Additionally, a floor is being placed under the social security system to ensure that low-income households meet minimum consumption and living standards.

Policies aimed at “pulling up domestic demand” go much further than the above-mentioned expenditure-oriented measures. The government has begun some critical institutional reforms that will fundamentally change the economic structure. One of the policies is to allow rural farmers to transfer their land use rights in the market. This is largely consistent with the ongoing rapid urbanization process and will substantially enhance land allocation efficiency. With more free choices to rural households in allocating economic resources, income levels and living standards are expected to rise.

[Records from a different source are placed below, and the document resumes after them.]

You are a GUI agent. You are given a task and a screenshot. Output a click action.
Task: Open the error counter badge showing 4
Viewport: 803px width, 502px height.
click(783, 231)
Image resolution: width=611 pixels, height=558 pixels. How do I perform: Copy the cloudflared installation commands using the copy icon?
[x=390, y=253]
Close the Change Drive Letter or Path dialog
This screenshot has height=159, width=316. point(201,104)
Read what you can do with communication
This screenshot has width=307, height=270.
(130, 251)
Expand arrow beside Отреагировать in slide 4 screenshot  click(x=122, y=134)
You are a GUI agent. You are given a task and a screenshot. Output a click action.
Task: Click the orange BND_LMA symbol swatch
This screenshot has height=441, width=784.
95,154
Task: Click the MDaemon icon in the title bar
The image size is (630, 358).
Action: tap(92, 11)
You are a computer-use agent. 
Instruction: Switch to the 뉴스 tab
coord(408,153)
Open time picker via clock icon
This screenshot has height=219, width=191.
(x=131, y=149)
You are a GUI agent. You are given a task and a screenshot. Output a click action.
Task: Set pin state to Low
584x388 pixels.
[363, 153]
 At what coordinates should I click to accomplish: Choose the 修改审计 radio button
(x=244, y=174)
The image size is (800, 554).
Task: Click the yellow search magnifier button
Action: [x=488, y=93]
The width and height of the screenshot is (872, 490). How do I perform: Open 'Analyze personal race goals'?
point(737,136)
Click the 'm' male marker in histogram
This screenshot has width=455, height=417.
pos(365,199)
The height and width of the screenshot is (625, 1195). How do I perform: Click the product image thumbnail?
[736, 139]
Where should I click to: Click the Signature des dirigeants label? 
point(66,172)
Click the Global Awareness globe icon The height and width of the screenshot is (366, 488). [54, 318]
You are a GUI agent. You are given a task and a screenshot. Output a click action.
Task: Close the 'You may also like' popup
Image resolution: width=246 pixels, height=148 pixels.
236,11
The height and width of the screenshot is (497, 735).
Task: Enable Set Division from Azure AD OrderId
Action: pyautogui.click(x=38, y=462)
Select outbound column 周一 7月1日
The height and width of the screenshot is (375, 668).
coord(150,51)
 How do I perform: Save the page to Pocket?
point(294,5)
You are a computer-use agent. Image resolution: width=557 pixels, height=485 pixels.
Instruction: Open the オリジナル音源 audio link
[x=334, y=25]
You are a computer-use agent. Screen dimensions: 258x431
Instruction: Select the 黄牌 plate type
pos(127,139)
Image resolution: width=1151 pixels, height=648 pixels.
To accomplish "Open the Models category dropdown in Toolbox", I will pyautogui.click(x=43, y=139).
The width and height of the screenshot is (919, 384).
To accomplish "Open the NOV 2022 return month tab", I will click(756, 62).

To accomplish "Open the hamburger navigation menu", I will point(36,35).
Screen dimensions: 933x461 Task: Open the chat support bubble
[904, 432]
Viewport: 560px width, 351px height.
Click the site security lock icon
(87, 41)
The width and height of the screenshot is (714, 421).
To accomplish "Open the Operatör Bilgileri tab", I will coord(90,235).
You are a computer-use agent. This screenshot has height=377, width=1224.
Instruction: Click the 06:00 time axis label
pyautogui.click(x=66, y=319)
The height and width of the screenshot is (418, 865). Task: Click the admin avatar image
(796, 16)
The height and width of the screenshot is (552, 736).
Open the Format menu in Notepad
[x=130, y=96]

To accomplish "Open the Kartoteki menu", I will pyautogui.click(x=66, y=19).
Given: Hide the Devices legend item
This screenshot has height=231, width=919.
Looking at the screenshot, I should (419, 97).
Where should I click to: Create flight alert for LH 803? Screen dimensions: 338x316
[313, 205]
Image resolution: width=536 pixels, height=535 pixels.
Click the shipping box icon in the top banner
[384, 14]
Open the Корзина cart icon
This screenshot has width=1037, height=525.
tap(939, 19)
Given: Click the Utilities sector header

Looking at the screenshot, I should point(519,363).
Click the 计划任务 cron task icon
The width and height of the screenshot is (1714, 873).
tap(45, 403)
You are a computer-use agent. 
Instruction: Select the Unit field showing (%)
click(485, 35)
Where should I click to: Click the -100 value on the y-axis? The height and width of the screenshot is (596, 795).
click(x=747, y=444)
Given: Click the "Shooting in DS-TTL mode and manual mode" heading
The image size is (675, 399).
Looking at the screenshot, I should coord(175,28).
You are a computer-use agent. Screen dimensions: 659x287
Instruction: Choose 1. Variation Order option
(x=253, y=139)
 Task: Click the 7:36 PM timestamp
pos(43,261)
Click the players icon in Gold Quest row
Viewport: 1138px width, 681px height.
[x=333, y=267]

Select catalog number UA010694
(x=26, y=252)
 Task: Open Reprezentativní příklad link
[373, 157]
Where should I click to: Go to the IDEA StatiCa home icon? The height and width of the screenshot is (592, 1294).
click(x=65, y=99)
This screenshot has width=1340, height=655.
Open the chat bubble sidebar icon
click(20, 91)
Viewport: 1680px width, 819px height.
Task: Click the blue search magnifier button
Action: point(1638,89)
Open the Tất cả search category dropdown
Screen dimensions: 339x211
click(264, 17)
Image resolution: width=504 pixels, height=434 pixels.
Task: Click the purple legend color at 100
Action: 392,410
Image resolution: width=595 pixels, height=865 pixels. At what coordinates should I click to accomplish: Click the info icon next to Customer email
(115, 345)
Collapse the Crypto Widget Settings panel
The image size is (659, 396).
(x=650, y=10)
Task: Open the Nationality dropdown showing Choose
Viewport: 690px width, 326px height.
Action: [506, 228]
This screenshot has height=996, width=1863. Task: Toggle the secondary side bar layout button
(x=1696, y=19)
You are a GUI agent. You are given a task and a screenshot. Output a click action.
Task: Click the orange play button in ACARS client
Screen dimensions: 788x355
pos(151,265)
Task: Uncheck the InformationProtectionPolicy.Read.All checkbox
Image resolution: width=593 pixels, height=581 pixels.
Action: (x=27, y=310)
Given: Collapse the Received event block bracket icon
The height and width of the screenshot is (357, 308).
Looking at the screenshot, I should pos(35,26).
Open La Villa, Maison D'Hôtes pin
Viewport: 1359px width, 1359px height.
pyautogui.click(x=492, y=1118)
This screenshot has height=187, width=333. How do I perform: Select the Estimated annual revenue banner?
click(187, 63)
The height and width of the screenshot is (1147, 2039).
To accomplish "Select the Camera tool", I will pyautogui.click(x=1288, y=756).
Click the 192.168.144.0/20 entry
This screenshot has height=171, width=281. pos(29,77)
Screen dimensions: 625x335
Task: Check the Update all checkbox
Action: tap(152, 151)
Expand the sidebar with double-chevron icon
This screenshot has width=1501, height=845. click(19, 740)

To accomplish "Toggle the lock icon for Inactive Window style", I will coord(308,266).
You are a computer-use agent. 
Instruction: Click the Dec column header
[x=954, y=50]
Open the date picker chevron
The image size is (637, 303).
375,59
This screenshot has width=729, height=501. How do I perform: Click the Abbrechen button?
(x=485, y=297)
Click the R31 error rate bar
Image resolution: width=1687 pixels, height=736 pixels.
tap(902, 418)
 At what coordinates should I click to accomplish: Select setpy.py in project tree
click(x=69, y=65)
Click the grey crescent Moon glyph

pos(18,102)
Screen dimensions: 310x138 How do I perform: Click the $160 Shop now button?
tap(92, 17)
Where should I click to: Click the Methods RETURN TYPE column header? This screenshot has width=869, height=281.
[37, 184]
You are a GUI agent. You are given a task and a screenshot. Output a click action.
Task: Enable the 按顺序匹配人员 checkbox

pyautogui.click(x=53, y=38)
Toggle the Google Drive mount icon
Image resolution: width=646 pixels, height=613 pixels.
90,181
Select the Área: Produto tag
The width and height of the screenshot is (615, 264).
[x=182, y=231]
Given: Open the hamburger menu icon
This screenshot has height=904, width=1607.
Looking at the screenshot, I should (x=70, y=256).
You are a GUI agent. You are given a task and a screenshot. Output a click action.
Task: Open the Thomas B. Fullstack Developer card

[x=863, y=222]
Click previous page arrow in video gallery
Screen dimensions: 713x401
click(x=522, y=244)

Fiscal system reform is also under consideration to nurture a more dynamic microeconomic environment. In fact, the current global financial crisis may speed up some specific reform steps. In particular, favorable tax and fiscal policies being considered to help small-and-medium enterprises aim to provide more sales outlets in the domestic market. In the long term, all these institutional changes should greatly help boost domestic demand and domestic market development.

There will be many adjustments along with way. To many Chinese people, “sub-prime” is a new and unfamiliar word. Indeed, the financial products offered to Chinese consumers are much more limited and conservative than those available in the U.S. For example, all Chinese consumers we talked to were surprised to discover that U.S. consumers can borrow to finance a 20% down payment to purchase a house. “Here, the 30% down payment is non-negotiable. We never dreamt that we can buy a house without saving up for a 30% down payment,” said Hu Wei, who is considering purchasing an apartment near the 5th ring road in Beijing.

Merchants in the export sector have already felt the shock of the global economic downturn, although many are still trying to understand what sub-prime is and are baffled by how quickly Wall Street has tumbled.

Yiwu, a city that was unknown to the Chinese people and the world not long ago, is now the frontier of China’s light-industry export sector. Business has been slowing since January. “We are getting fewer orders from foreign buyers stationed at Yiwu,” says Jing Zheng, who regularly goes to the Yiwu International Commodities Fair. This downturn is felt by thousands of enterprises, which are reluctantly adjusting their production plans and inventory. Further, some are concerned that the economic recession in the U.S. will boost the anti-free trade movement.

The newest business data confirm the concerns of these enterprises. Yiwu’s exports to the U.S. dropped by nearly 5% in the first quarter of this year, the first decline since the start of the Yiwu International Commodity Fair in 2002.2

The banking sector also worries even though assets generally have not been lost. Thanks to the still rather tight control of international capital movements, most Chinese banks do not hold a large amount of securities and assets that have been battered by the U.S. financial crisis. China holds a large amount of U.S. Treasury bills and does not want to see a weakening dollar. Still, China is not likely to dump U.S. Treasury Bonds in the short or medium term because the economy is highly dependent on foreign trade.

The Chinese banking industry welcomes U.S. government’s rescue plan but is concerned about more indirect losses. Cutting interest rates may help boost demand for loans but may shrink bank profit margins. A banking official we talked to also pointed out that many enterprises will have to delay plans to go public in the U.S. market as this is a bad time for IPOs. This no doubt will restrain many Chinese firms from raising capital in the international market.

  1. Li Qi and Penelope B. Prime, “Market Reforms and Consumption Puzzles in China,” working paper, Agnes Scott College, Department of Economics, 141 E. College Avenue, Decatur, GA, 30030.